J’écoutais avec surprise, et M. Fabry me paraissait ravi de l’effet qu’il produisait sur moi.

- « Et ne croyez pas, continua-t-il, que toute la tâche d’un écrivain public soit bornée à cette copie littérale et prosaïque d’une correspondance amoureuse. La partie poétique est immense. Je ne sais si vous faites des vers ! eh bien, je vous donne en cent à deviner le mécanisme ingénieux de mon fameux couplet. Mes confrères en ont deux ou trois cents, moi j’en ai qu’un, et celui-là suffit à tout. Comme la canne-parapluie, comme la montre-tabatière, comme le couteau-scie-fourchette-cuiller-canif-tirebouchon-greffe-sécateur, etc., etc., mon couplet a mille usages cachés, inattendus ; il est domestique, il est politique, il sert aux pères, mères, soeurs et belles-soeurs ; il accepte le tutoiement, il est tendre, il est respectueux, il est particulier, il est collectif ; enfin, c’est le couplet universel, et cela à l’aide d’une pièce de rechange qui s’adapte au premier vers.

Voici ce couplet. Exemple : un enfant apporte à son père une page d’écriture,et il dit :

        Ah ! de votre fils en ce jour
        Acceptez le sincère hommage,
        Et ne jugez pas son amour
        Sur la faiblesse de l’ouvrage.

Est-ce une jeune personne avec une tapisserie au petit point ? changez, et dites :

        Ah ! de votre fille en ce jour.

Est-ce un gendre ?

        Ah ! de votre gendre en ce jour.

Est-ce un frère ?

        Ah ! de votre frère en ce jour.

Est-ce une famille ?

        Ah ! de vos enfants en ce jour.

Et les pluriels suivent parfaitement.

Est-ce un roi qui passe sous un arc de triomphe en feuillage ?
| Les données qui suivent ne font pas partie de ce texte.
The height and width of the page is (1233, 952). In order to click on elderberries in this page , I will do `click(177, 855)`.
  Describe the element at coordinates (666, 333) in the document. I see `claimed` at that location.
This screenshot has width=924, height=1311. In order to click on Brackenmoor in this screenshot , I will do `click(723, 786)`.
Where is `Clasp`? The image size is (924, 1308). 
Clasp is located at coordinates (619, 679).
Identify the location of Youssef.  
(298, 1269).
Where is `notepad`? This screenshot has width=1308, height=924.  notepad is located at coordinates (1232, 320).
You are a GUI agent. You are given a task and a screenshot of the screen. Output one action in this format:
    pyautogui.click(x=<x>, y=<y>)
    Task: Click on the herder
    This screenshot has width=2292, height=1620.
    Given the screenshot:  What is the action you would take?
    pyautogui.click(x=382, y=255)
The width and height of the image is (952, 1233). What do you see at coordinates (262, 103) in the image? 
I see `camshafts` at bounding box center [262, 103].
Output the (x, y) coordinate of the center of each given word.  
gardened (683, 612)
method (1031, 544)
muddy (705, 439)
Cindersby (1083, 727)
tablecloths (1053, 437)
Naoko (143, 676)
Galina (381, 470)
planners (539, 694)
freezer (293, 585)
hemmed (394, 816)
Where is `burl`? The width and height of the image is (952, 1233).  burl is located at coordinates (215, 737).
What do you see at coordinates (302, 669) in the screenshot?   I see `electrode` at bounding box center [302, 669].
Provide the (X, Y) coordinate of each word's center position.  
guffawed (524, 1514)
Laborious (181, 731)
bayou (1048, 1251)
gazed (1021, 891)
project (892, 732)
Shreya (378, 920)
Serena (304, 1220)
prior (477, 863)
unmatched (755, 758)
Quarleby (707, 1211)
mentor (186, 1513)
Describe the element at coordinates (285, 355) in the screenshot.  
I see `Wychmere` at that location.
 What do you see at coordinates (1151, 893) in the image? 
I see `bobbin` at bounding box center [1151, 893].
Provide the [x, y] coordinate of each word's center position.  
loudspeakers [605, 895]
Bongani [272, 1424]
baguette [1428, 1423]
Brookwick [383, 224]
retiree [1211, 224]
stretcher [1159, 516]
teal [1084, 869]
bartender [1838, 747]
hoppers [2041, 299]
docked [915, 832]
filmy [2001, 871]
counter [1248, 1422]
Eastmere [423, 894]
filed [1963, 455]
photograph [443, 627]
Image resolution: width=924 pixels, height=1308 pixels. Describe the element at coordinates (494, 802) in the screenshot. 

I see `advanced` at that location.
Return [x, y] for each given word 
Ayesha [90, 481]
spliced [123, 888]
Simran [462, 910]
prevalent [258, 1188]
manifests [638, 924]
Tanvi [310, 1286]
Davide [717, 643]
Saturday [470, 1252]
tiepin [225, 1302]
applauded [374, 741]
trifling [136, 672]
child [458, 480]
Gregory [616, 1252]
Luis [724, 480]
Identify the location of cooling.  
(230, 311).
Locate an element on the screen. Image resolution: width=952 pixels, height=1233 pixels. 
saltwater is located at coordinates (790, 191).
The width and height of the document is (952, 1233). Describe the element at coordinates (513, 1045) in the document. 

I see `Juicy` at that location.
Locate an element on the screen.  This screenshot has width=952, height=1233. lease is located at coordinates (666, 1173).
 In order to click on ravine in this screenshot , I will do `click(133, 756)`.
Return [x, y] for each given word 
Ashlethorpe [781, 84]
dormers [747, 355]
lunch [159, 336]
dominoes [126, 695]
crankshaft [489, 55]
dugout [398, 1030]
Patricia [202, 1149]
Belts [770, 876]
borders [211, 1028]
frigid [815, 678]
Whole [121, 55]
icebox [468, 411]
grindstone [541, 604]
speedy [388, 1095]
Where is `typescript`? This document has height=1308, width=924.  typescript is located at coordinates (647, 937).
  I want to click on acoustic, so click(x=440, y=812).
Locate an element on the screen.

        Ah ! de vos sujets en ce jour.

Vous vous irritez de sujets ; je rentre dans le système du gouvernement paternel, et je dis :

        Ah ! de vos enfants en ce jour,

ou bien :

        Des bons citoyens en ce jour.

Une fois c’était :

        Ah ! des bons chrétiens en ce jour.

Et j’ai mis souvent :

        Des républicains en ce jour.

Et puis pour la province :

        Des Orléanais en ce jour,
        Des braves Nantais en ce jour,
        Ah ! des Bordelais en ce jour,
        Oh ! de Toulousains en ce jour,
        Des bons Marseillais en ce jour,
        Etc., etc.

La seule ville qui ait résisté à mon couplet, c’est Saint-Jean-Pied-de-Porc ; mais Napoléon n’a pas toujours vaincu, et mon couplet n’est pas plus vaste que son génie. »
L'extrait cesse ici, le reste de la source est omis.